-------- Texto fornecido --------

7.3.06

who do you know?


Fotos de pessoas em produtos que somos obrigados a ver constantemente. Essa é talvez a primeira forma de publicidade que eu aprendi a odiar. Eu, com 8, 9 anos, tendo que abrir o armário de brinquedos e olhar sempre para as mesmas caras daquelas criancinhas estampadas nas caixas dos jogos. Um menininho e uma menininha com uma roupinha meio cafona, brincando com um sorriso amarelo. À primeira vista é estranho, depois de um tempo enjoa e, finalmente, torna-se bizarro.
O rosto do autor desconhecido na lombada de um livro ruim, a foto da mulher na capa de um CD-ROM gratuito sobre psiquiatria, sempre ali, bem na frente dos outros, sobre a bancada do computador da minha mãe. Me olhando toda vez que eu preciso usar a impressora: annoying (gosto do som dessa palavra, combina com o significado).
O bizarro assim-o-é por que somos obrigados a conviver e se acostumar e encarar, over and over, uma pessoa completamente estranha, mas que, inevitavelmente, se torna familiar, por insistência. E esse familiar e desconhecido simultâneo é o ponto bizarro.
Fotos são apenas fotos, papéis. Mas papéis com imagens, e toda imagem comunica. E toda foto de figura humana troca, de alguma forma, olhares com quem as vê. Fotos que estão sempre ali se tornam íntimas. Na verdade nós é que nos tornamos íntimos das fotos. Mas desde que há uma pessoa ali estampada, a sensação de que ela também é íntima conosco, é inevitável. Uma certa cumplicidade, confidência, é trocada com a foto que esta sempre ali. Isso é o que torna tão emotivo e interessante ter fotos de entes queridos espalhadas pela casa. A sensação de que eles estão ali, por perto, convivendo conosco.
Mas torna-se intimidador quando é a cara de um completo desconhecido te olhando todo dia. Imagine então para uma criança, que dá de cara com outras duas toda vez que abre o armário. Eventualmente acaba-se odiando-as. Aquelas criancinhas chatas que eu não sei quem são, me olhando com aquele mesmo sorriso amarelo toda a santa vez que eu abro meu armário pra escolher um joguinho.

-------- Material fornecido --------

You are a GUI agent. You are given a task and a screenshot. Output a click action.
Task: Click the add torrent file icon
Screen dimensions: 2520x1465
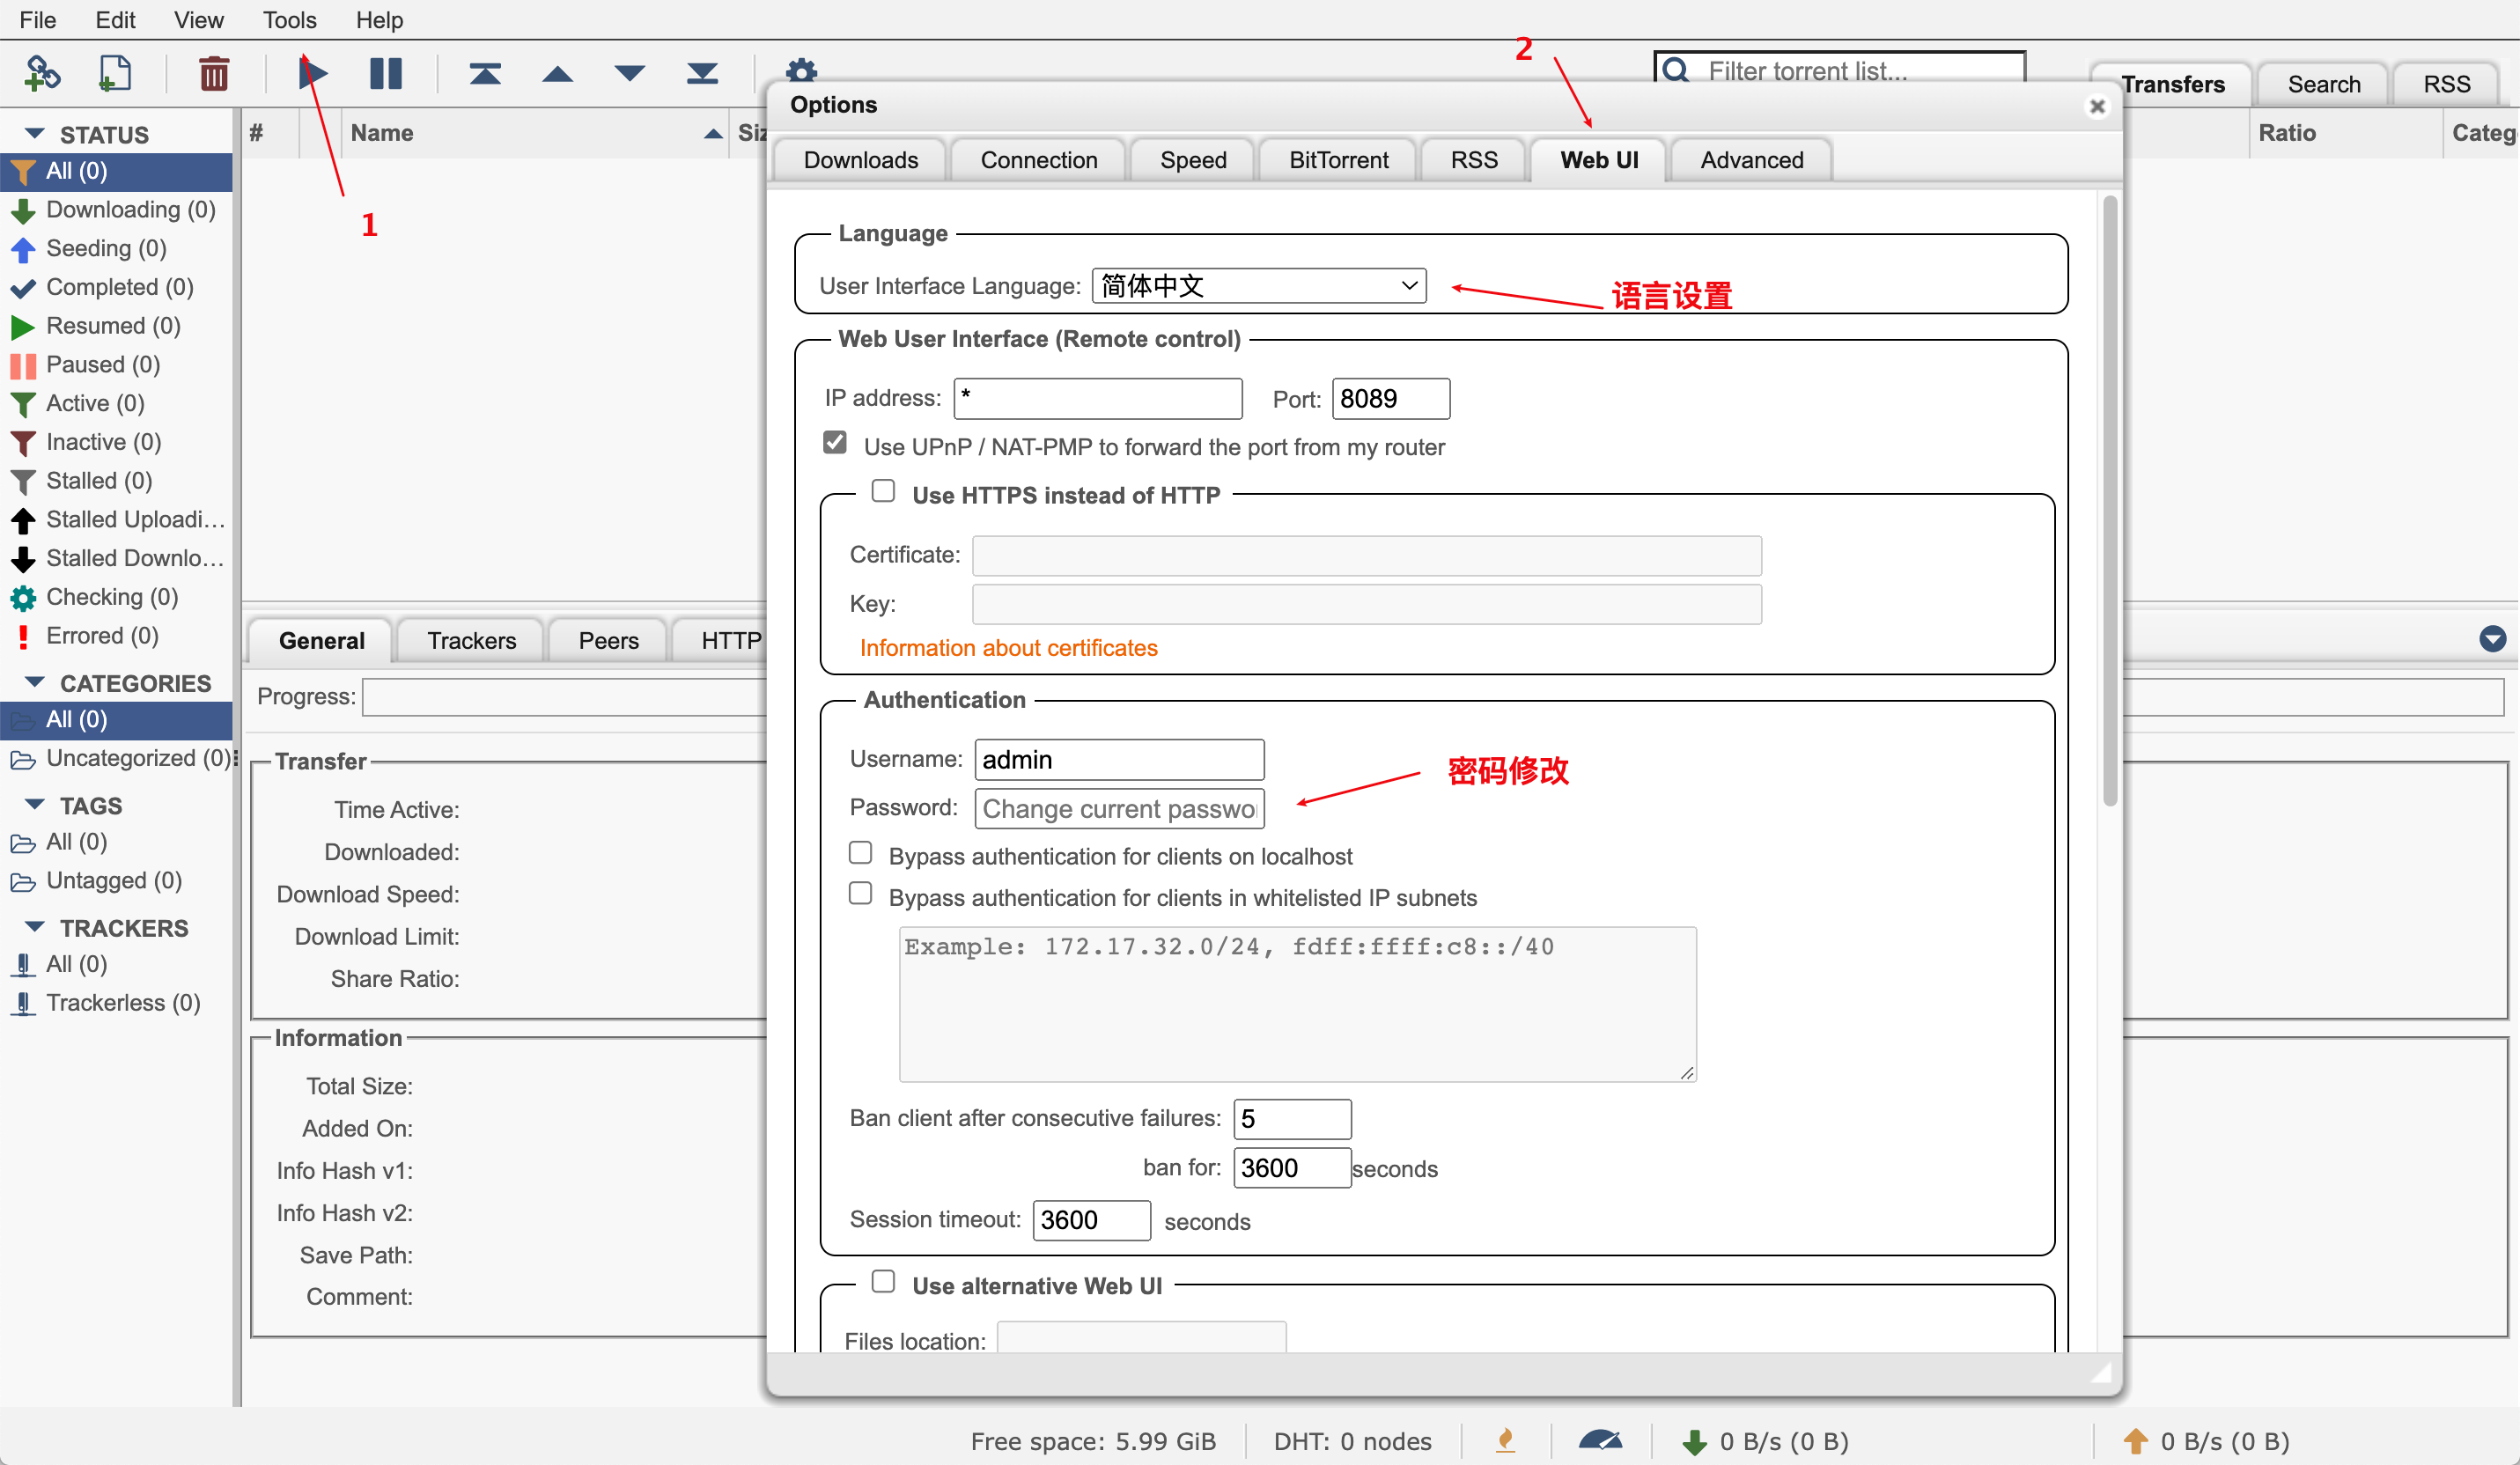pyautogui.click(x=115, y=73)
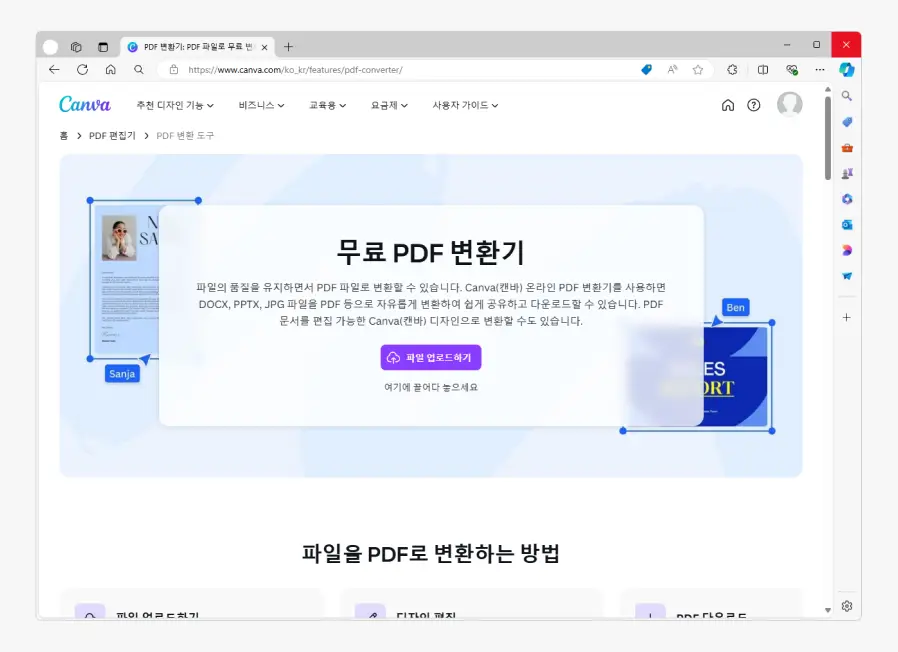Click the browser Extensions puzzle icon

click(x=732, y=70)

--------

Reproduza o trecho do texto fornecido entre "O bizarro assim-o-é" e "perto, convivendo conosco.", inclusive, e substitua nele "cumplicidade" por "afinidade".

O bizarro assim-o-é por que somos obrigados a conviver e se acostumar e encarar, over and over, uma pessoa completamente estranha, mas que, inevitavelmente, se torna familiar, por insistência. E esse familiar e desconhecido simultâneo é o ponto bizarro.
Fotos são apenas fotos, papéis. Mas papéis com imagens, e toda imagem comunica. E toda foto de figura humana troca, de alguma forma, olhares com quem as vê. Fotos que estão sempre ali se tornam íntimas. Na verdade nós é que nos tornamos íntimos das fotos. Mas desde que há uma pessoa ali estampada, a sensação de que ela também é íntima conosco, é inevitável. Uma certa afinidade, confidência, é trocada com a foto que esta sempre ali. Isso é o que torna tão emotivo e interessante ter fotos de entes queridos espalhadas pela casa. A sensação de que eles estão ali, por perto, convivendo conosco.